US lawmaker warns China on Taiwan

US Representative Ileana Ros-Lehtinen, chairman of the House of Representatives’ Foreign Affairs Committee, has warned China not to interfere in Taiwan’s presidential election and promised to support Taiwan’s democracy in every way she can.

In a wide ranging speech -delivered in Los Angeles on Saturday, Ros-Lehtinen called on US President Barack Obama to sell F-16C/D aircraft to Taipei and to work to improve relations with Taiwan.

“Taiwan remains a great beacon of democracy in East Asia and an important strategic ally in a key region of the world,” she said.

Ros-Lehtinen, a Republican, was addressing a crowd of mostly Taiwanese-Americans at an event organized by the Los Angeles based Formosa Foundation.

She has organized a hearing before the full Foreign Affairs Committee on Thursday to investigate the state of US-Taiwan relations and the future of Taiwan’s democracy.

“This is the first such hearing on Taiwan in seven years, but under my chairmanship, it won’t be the last,” she said.

“One of the reasons we will be holding this hearing is that I am deeply concerned for Taiwan’s future, as it tries to cope with a rising China,” she said.

“I am also increasingly troubled about recent trends in US-Taiwan relations, trends which suggest, as one academic writes; ‘a marked decline in US support for the island’s freedom of action.’ Let me make one thing clear: I support the Taiwanese people and their democracy,” Ros-Lehtinen said.

“Early next year, Taiwan goes to the polls to vote for both a president and a legislature. It’s an important election and should be free from outside interference or coercion,” she said. “Beijing needs to stay out of this election. China must not repeat the bullying of the 1996 election, when it sought to intimidate by launching missiles on Taiwan’s election eve.”

Formosa Foundation executive director Terri Giles said later that Ros-Lehtinen had assured the foundation that the US would support whoever won the election and that Washington did not back any particular candidate. Giles, who has been working for years to organize a US congressional hearing on Taiwan, said Ros-Lehtinen gave the most pro-Taiwan speech of any major Washington politician in a decade.

“Tragically, Taiwan appears to have become an afterthought in the Obama administration’s larger aims of engagement with Asia and the Pacific,” Ros-Lehtinen said.

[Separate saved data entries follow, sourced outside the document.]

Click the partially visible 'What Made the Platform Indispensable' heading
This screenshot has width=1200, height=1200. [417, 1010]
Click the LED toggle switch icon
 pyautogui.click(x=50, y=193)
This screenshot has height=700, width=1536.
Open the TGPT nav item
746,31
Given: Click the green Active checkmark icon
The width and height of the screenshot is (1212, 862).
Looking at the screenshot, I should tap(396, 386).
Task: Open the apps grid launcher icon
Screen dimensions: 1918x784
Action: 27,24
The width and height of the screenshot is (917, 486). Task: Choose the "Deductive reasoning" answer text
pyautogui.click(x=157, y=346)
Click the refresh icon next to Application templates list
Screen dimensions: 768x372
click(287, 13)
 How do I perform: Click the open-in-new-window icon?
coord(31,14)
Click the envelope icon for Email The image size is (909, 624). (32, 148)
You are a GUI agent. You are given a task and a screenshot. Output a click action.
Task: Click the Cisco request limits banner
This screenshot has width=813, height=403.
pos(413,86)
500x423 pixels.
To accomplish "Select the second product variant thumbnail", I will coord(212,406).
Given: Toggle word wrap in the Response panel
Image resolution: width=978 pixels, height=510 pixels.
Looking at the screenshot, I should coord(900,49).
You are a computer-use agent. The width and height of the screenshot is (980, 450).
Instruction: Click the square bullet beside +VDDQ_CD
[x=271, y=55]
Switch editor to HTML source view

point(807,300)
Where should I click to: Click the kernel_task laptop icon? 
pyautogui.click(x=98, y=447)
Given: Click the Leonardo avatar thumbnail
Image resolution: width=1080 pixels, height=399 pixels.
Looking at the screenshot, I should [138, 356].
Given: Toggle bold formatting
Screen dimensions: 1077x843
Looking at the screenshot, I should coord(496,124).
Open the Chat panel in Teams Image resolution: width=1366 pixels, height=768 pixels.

“Taiwan has not featured prominently in the speeches of senior administration policymakers toward Asia, nor has it been a feature of discussion in relevant [US] Department of Defense planning documents,” Ros-Lehtinen said.

She decried that there has not yet been a Cabinet or sub-Cabinet-level visit to Taiwan by the Obama administration to engage in senior-level discussions with officials in Taipei.

It was “stunning to contemplate,” she said, that the last such visit by a US Cabinet-level official took place nearly 11 years ago.

“Is it wise for Washington to marginalize Taiwan in this manner or to signal to the communist leaders in Beijing a diminished commitment to Taiwan?” Ros-Lehtinen asked. “Absolutely not.”

She said that it should be the firm policy of the US to encourage frequent Cabinet-level visits to Taiwan to foster deep and diverse commercial, technological and personal exchanges.

Ros-Lehtinen said the military balance across the Taiwan Strait continued to be eroded in favor of the People’s Republic of China, while Taiwan’s own defense spending was relatively weak and now less than 3 percent of GDP.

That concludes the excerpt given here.